_SET PROBLEM_: In the forum post about topological vector spaces, what kind of category does the writer say the category of topological vector spaces is, instead of abelian?

_TEXT SECTION_:
━━━━━━━━━━

It's known that category of topological vector spaces is not abelian but quasi-abelian or exact category. I am looking for the references playing with this category(category theory). All the related references are welcome which means

The abstract work on quasi abelian category is ok, although I am more interested in some concrete examples, some special topological vector spaces.

I realized that it seems that p-adic analysis and p-adic representation theory has something to do with this kind of stuff, however, I do not know anything about this area.

I am not sure whether Grothendieck's work on topological vector spaces writing about something on this category. Somebody told me that Grothendieck formulated the algebraic inductive limits and many other categorical constructions in his book. I have not checked out this book to see.

My motivation for asking this question is that I am considering unitary representation of compact group which are Hilbert spaces. I want to consider category of unitary representations of this group and formulate some categorical construction, such as limits, colimits and so on so forth which might be helpful to study representation theory.

━━━━━━━━━━

_PROVIDED MATERIAL_:
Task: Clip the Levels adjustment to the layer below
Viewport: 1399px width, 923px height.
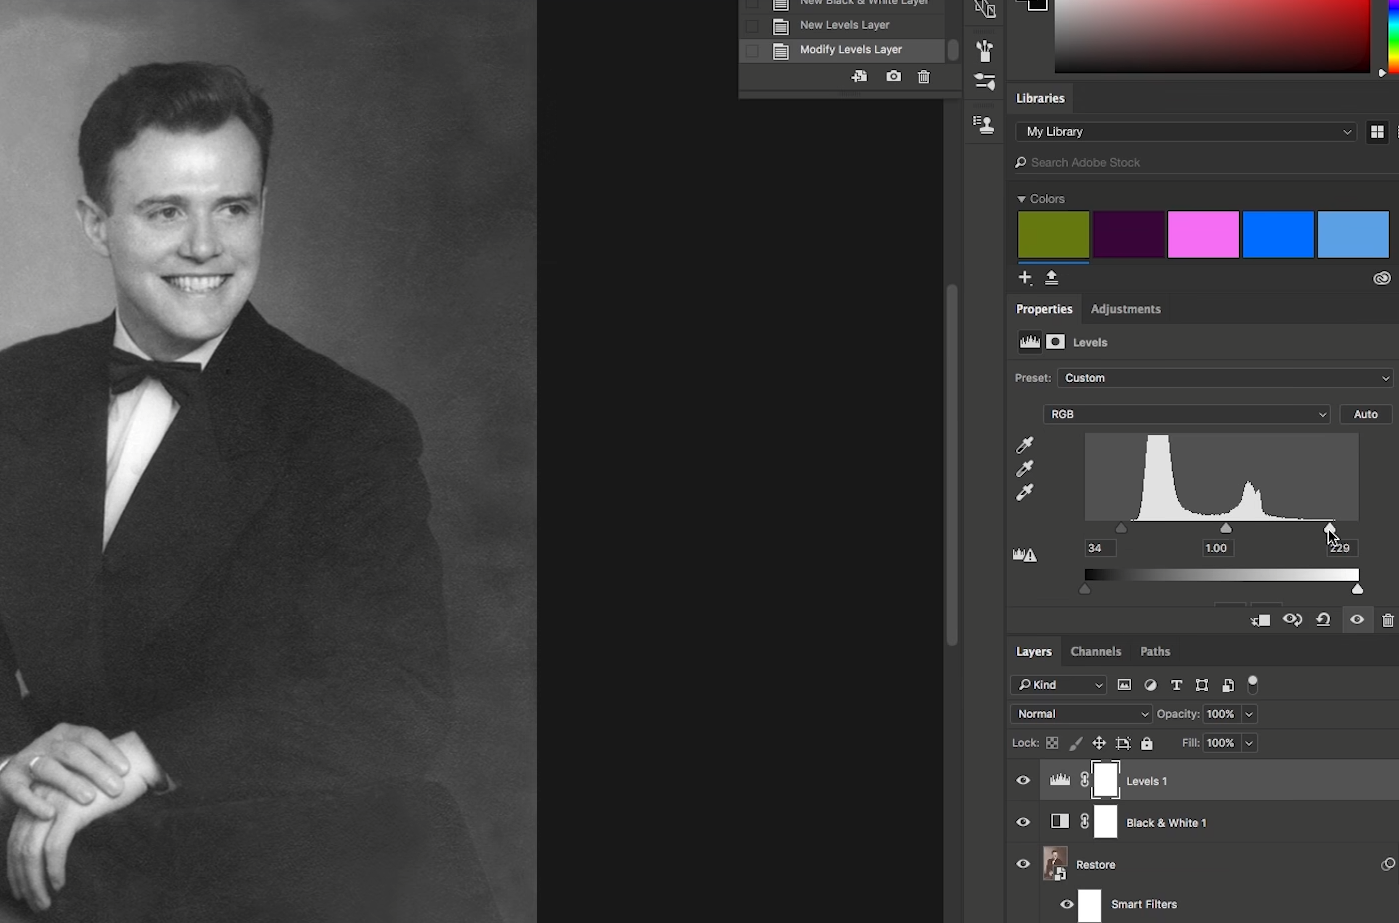Action: (1260, 620)
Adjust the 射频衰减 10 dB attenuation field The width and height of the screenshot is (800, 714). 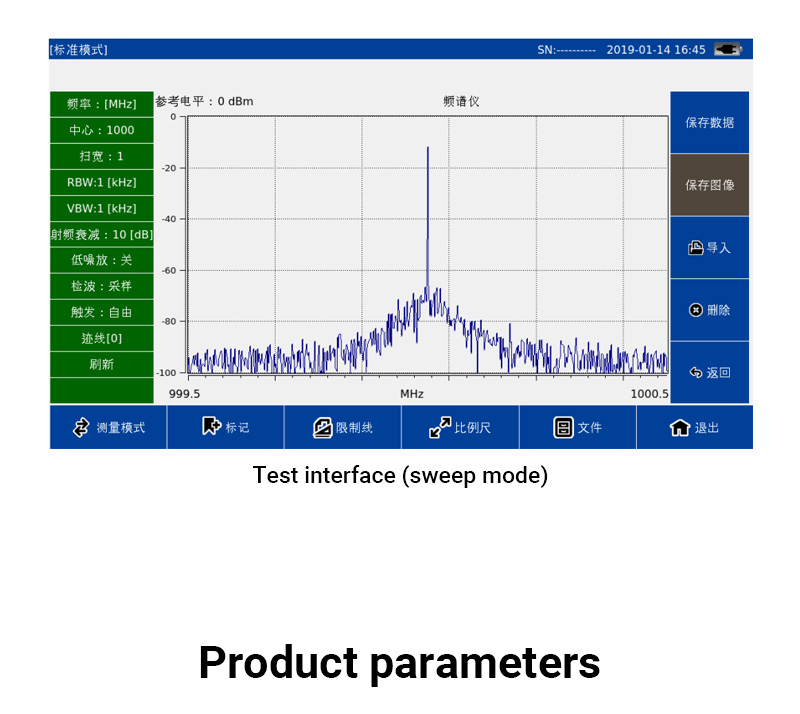tap(101, 234)
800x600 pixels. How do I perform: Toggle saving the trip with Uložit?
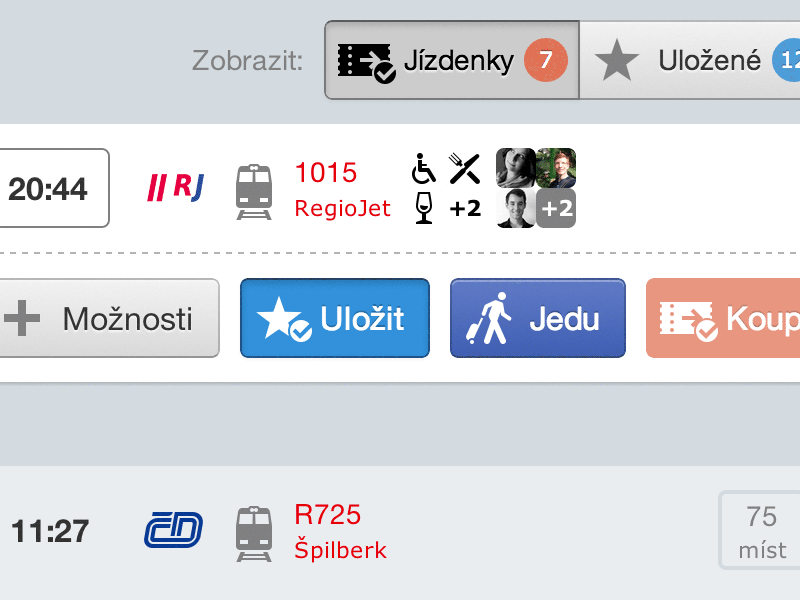tap(334, 317)
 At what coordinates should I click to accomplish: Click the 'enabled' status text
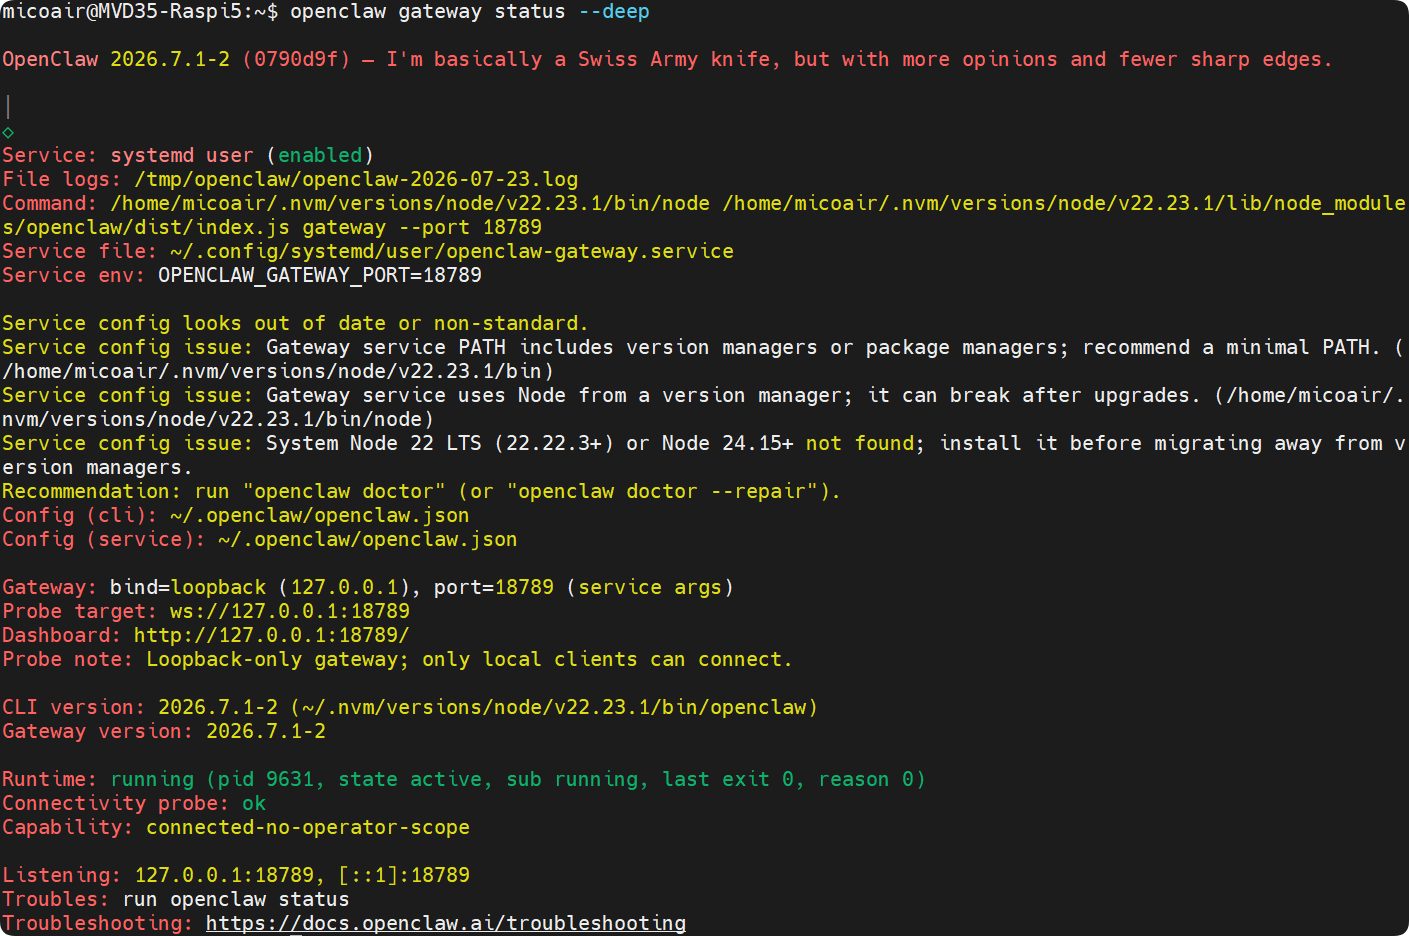[x=320, y=155]
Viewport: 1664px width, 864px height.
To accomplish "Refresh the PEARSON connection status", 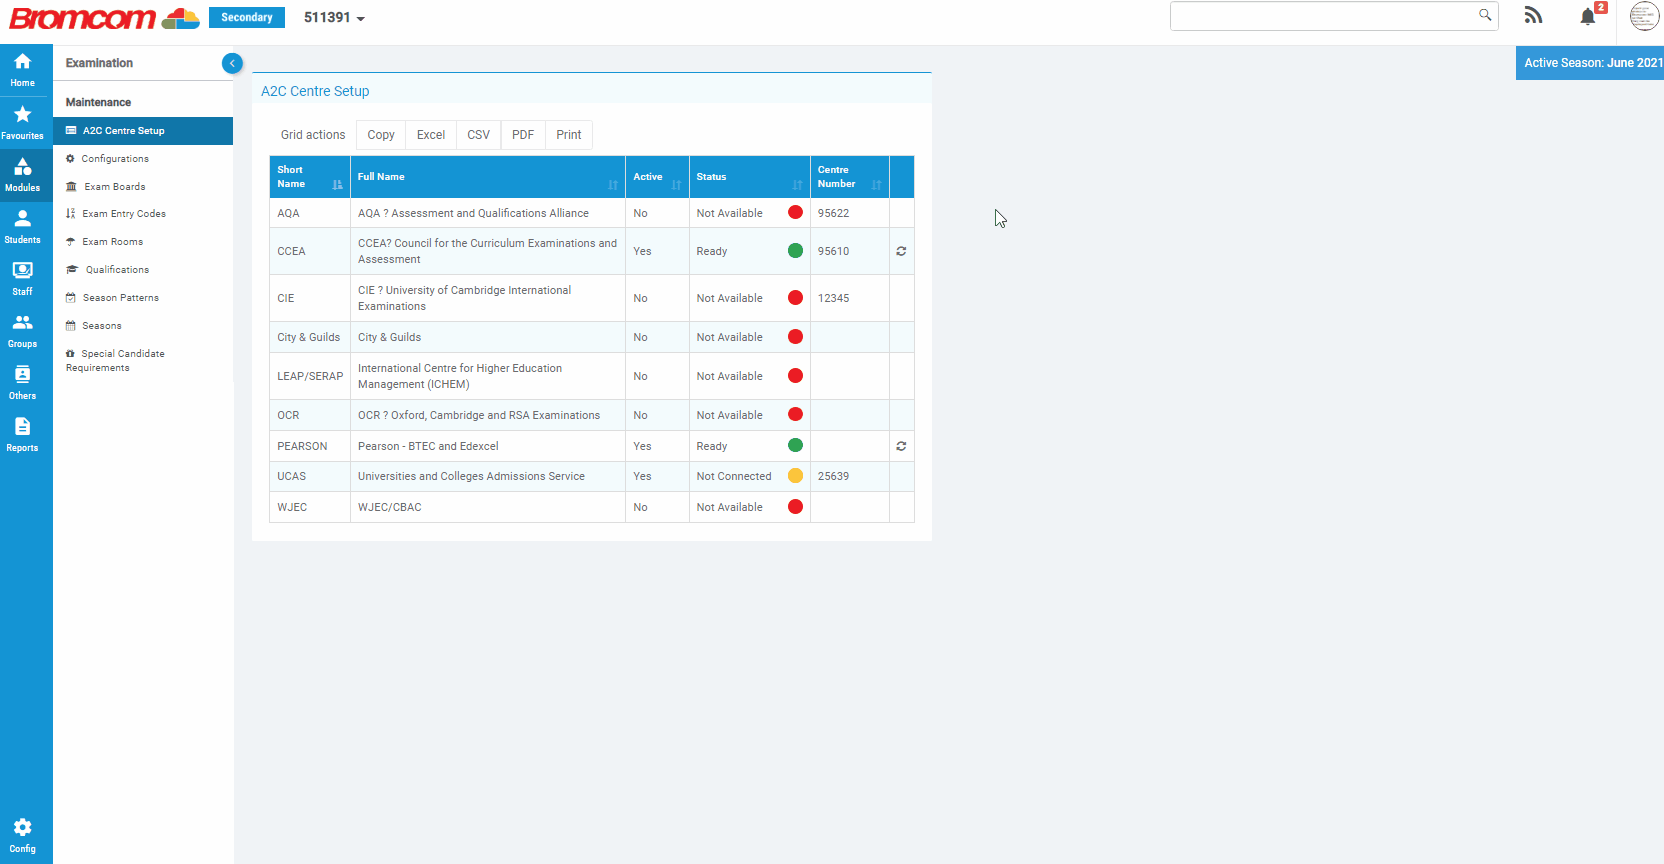I will click(x=901, y=446).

━━━━━━━━━━

_EXERCISE SOLUTION_: It is quasi-abelian, or an exact category.